Required work »
Copy out every line holding the string "orange" from the records below.

[Collected data]
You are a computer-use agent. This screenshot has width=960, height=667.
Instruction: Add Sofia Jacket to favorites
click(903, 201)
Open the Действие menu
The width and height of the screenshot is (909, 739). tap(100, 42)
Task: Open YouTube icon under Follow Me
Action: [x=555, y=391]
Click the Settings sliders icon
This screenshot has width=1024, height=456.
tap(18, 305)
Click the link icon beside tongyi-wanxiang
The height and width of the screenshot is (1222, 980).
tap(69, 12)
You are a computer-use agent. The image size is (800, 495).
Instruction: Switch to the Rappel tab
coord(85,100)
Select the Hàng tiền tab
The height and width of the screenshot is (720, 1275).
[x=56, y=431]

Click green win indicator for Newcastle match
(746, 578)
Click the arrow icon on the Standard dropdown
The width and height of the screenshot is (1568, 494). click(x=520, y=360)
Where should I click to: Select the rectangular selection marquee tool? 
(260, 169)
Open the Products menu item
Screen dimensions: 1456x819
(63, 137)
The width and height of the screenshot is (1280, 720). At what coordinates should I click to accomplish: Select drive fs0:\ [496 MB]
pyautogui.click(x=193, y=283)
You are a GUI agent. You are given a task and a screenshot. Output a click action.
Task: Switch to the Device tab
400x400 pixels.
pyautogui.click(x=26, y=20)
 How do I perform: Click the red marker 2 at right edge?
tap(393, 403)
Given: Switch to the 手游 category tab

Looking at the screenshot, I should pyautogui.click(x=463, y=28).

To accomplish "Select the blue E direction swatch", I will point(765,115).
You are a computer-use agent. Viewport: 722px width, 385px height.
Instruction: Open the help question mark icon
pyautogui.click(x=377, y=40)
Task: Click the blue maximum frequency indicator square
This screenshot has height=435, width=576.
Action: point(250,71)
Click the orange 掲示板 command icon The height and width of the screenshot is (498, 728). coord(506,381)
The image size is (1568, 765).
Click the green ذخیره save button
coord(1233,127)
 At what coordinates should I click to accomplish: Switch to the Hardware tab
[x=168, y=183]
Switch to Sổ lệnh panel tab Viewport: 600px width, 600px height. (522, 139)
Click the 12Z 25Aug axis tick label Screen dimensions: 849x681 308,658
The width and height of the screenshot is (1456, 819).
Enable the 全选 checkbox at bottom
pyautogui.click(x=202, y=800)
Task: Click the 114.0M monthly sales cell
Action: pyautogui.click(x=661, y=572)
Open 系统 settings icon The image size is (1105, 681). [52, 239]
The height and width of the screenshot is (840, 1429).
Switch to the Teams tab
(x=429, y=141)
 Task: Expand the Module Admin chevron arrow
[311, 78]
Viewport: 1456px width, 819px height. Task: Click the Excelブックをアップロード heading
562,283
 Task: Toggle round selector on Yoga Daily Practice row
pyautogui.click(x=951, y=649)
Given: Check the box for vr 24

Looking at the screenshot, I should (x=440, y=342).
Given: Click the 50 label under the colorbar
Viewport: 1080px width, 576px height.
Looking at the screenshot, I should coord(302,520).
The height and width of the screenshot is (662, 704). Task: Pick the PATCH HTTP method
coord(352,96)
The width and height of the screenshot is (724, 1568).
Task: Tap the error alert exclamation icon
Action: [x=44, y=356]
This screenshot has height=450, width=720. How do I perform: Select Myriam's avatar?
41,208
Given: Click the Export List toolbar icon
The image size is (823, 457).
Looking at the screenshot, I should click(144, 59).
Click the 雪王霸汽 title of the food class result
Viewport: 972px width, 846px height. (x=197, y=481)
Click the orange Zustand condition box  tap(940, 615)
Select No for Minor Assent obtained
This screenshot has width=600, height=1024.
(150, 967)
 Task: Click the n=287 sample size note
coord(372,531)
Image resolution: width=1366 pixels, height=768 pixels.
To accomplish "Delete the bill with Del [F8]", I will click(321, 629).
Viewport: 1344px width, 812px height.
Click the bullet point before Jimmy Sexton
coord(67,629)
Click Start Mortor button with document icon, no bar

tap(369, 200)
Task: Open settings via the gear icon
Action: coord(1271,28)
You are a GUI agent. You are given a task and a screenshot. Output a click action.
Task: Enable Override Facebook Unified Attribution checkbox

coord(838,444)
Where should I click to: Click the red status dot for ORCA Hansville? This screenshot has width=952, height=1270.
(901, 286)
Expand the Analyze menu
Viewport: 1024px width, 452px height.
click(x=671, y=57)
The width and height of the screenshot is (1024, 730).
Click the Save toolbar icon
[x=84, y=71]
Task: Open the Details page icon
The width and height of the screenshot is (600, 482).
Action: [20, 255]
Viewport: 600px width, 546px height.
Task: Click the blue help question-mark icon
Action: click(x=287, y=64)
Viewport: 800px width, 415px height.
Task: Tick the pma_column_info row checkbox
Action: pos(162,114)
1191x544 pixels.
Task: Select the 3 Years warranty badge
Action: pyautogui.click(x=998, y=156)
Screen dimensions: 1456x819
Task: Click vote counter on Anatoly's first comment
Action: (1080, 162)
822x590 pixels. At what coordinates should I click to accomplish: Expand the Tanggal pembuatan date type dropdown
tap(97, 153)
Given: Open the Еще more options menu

Task response »
Click the orange 掲示板 command icon The height and width of the screenshot is (498, 728). coord(506,381)
Click the orange Zustand condition box  tap(940, 615)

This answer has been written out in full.